Nikon D3300 offers more for your money (at a lighter travel weight) than Canon EOS Rebel cameras of 2014 and earlier. Also, the earlier Nikon D3200 beats Canon Rebel DSLR cameras of 2012. The best mirrorless designs can pack more quality into a smaller box, but DSLR cameras offer more specialty lenses, with a design legacy inherited from the 35mm film era, where an optical viewfinder’s mirror box adds bulk.

D. Best full-frame-sensor travel camera:

Full-frame-sensor cameras excel at indoor, night, and very-large-print photography, but require bulkier lenses, often with limited zoom ranges. Full-frame sensors can resolve more detail with less noise in dim light at high ISO 3200+ when compared to APS-C and smaller sensors of a given year. But good zoom or long-telephoto quality on full-frame is a weighty proposition for dedicated travelers.

**RECORDS PROVIDED:**
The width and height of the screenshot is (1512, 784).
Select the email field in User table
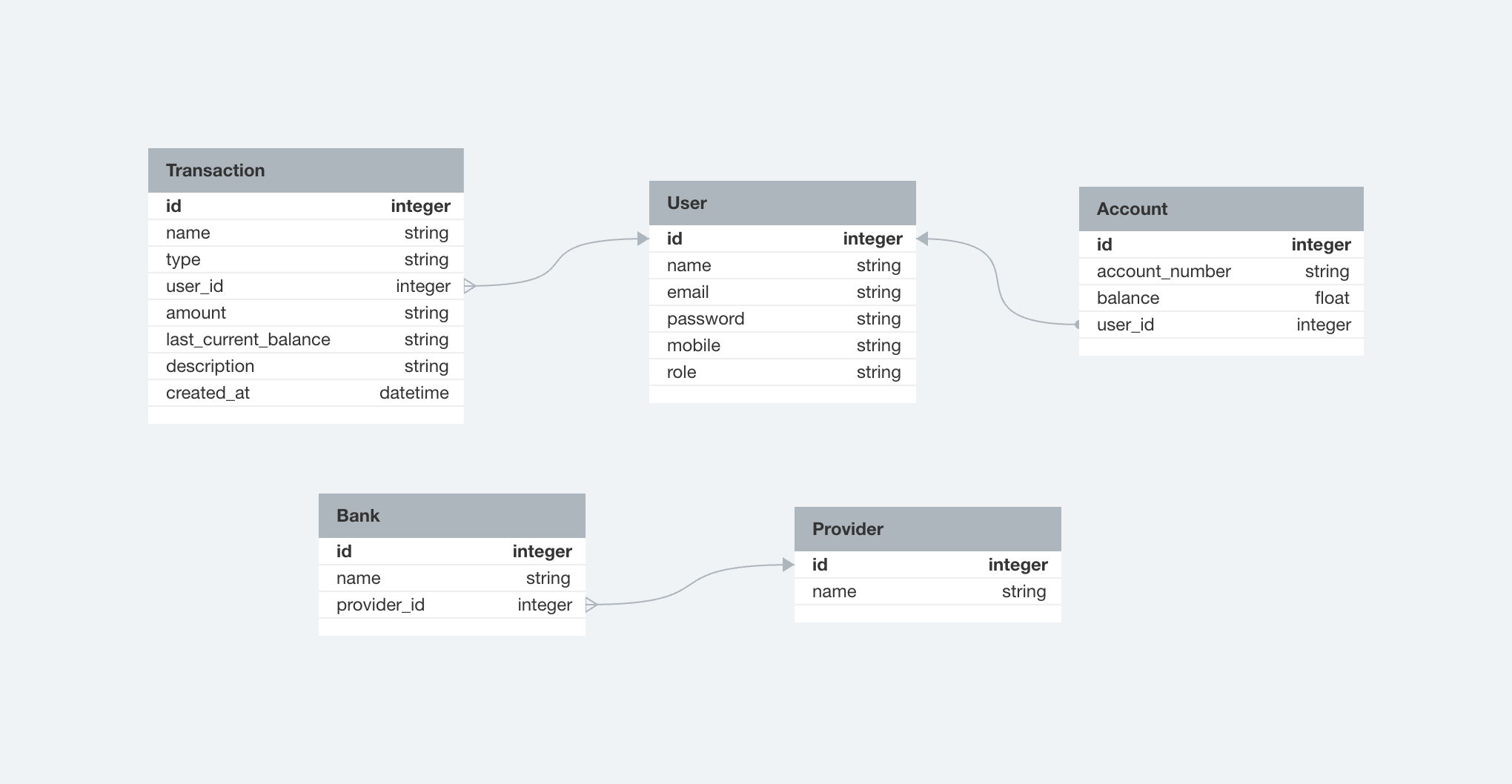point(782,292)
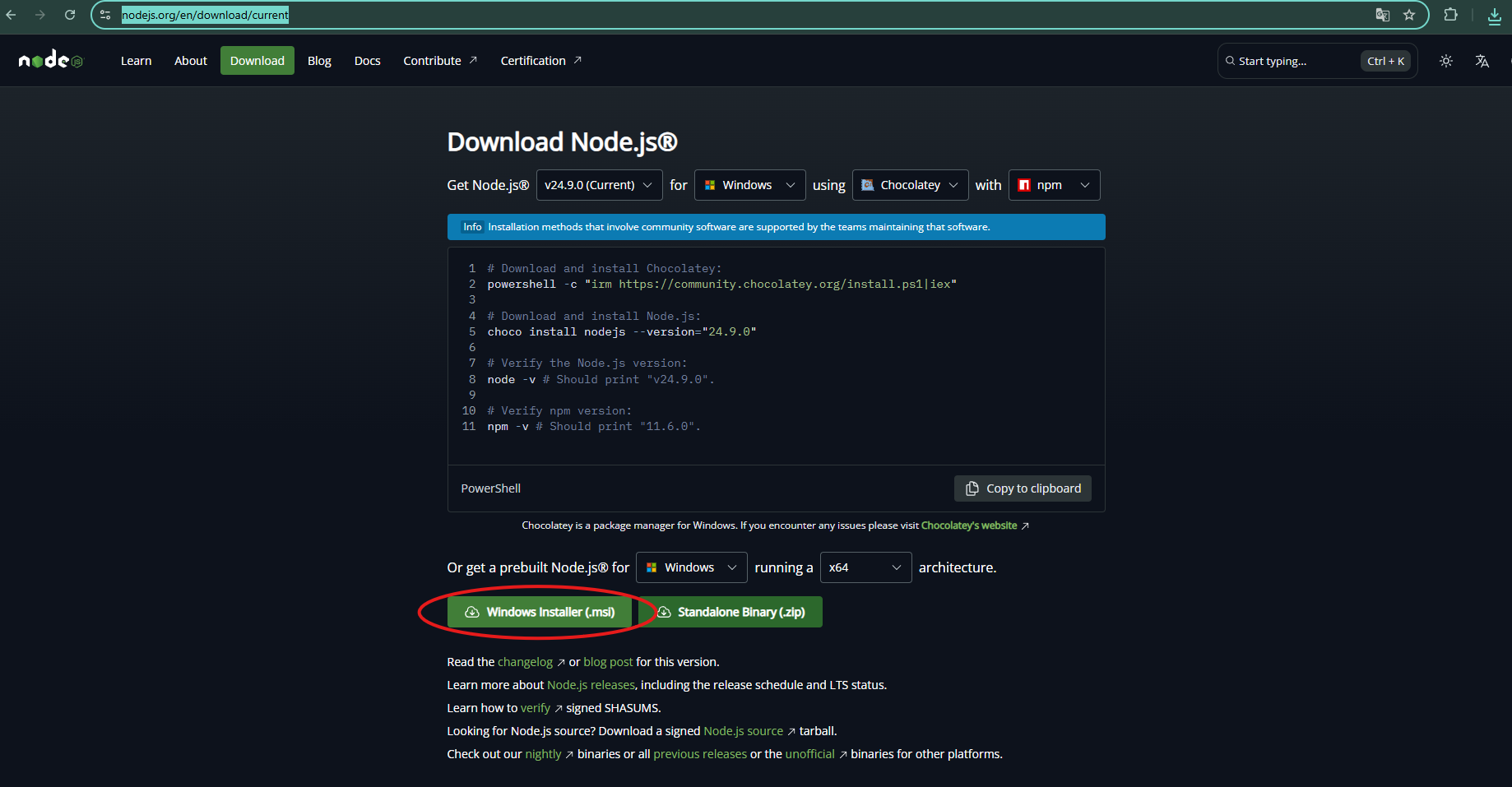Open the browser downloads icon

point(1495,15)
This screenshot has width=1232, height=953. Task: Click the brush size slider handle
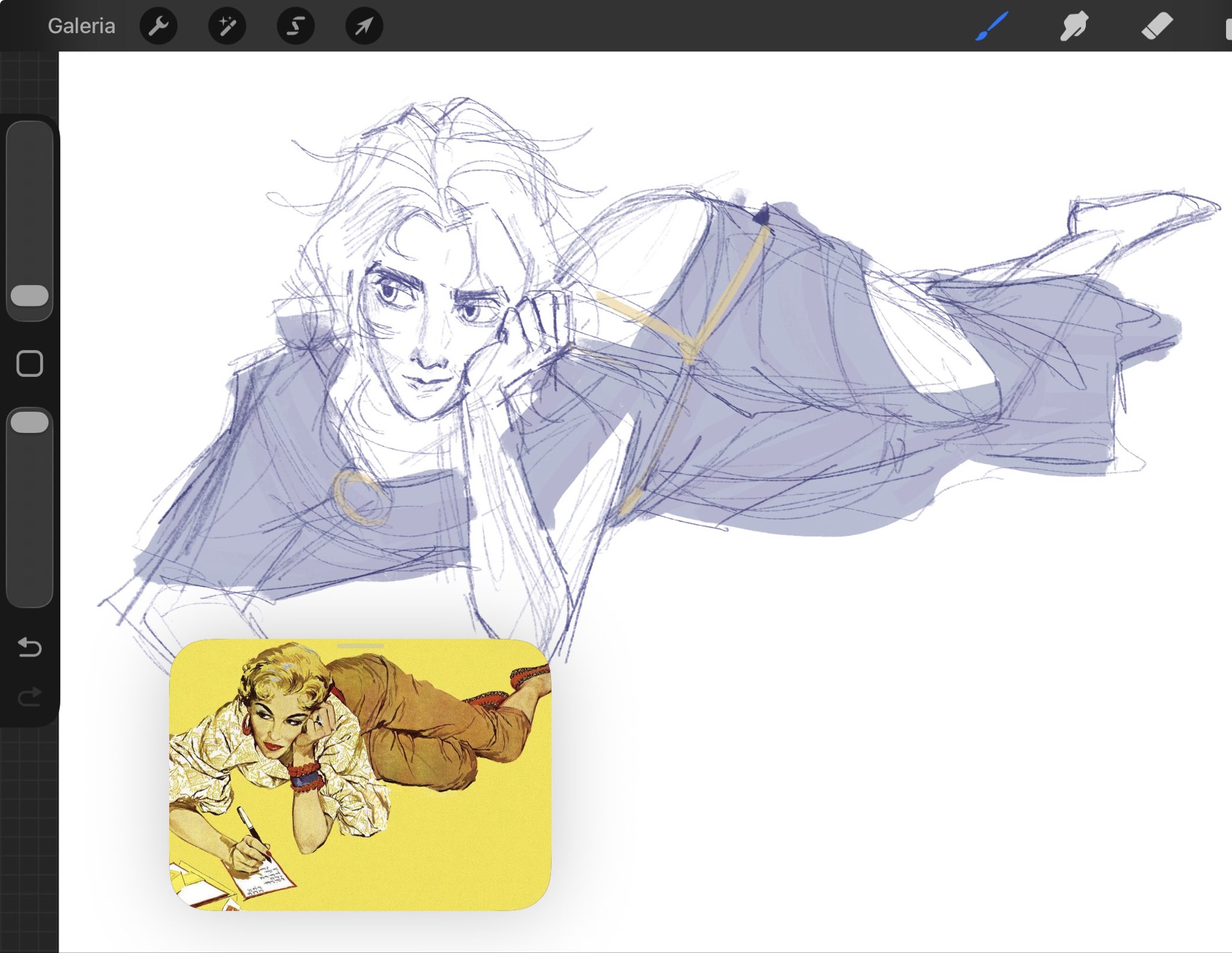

**PROBLEMS:**
a) In the travel camera text, which earlier Nikon model beats Canon Rebel DSLR cameras of 2012?
b) Change the stretch of the travel camera text from "Nikon D3300 offers" through "box adds bulk." by replacing "travel weight" with "carrying weight".
c) Carry on the travel camera text from the point where it stops.

**EXPECTED RESULTS:**
a) The Nikon D3200.

b)
Nikon D3300 offers more for your money (at a lighter carrying weight) than Canon EOS Rebel cameras of 2014 and earlier. Also, the earlier Nikon D3200 beats Canon Rebel DSLR cameras of 2012. The best mirrorless designs can pack more quality into a smaller box, but DSLR cameras offer more specialty lenses, with a design legacy inherited from the 35mm film era, where an optical viewfinder’s mirror box adds bulk.

c)
The lightest-weight, best-price-value, full frame-sensor camera is Sony Alpha A7 Mirrorless camera (17 oz body, 24mp, 2013), or Sony Alpha A7 II (2014, 21 oz), or newer Sony A7R II. The A7 series requires Sony FE (full frame) E-mount lenses.

The A7R (2014, 16.4 oz) captures 36mp. In contrast, A7S (2015, 17 oz) has 12mp optimized with large photosites and more sensitive autofocus great for low-light videographers, but its stills require ISO 12,800+ to beat A7R’s 36mp image quality. Instead of having an optical viewfinder like a DSLR, the A7, A7II, A7R, and A7S have a great electronic viewfinder (EVF) with 2.4 million dots (XGA). The 3-inch tilting LCD has 1.23 million dots (except 921,000 on A7S). New Hybrid AF builds phase-detection autofocus into the sensor, capturing 5 fps with continuous autofocus. With contrast-detection autofocus only, A7S shoots 5 fps and A7R shoots 4 fps. Weatherproof bodies.

As an alternative, Sony Cyber-Shot DSC-RX1 full frame compact camera (17 oz with 35mm f/2 fixed-lens, non-interchangeable, 24mp, 2012) fits in a coat pocket; but the optical viewfinder/rangefinder is a costly add-on. Shooting as high as ISO 25,000 still captures usable pictures.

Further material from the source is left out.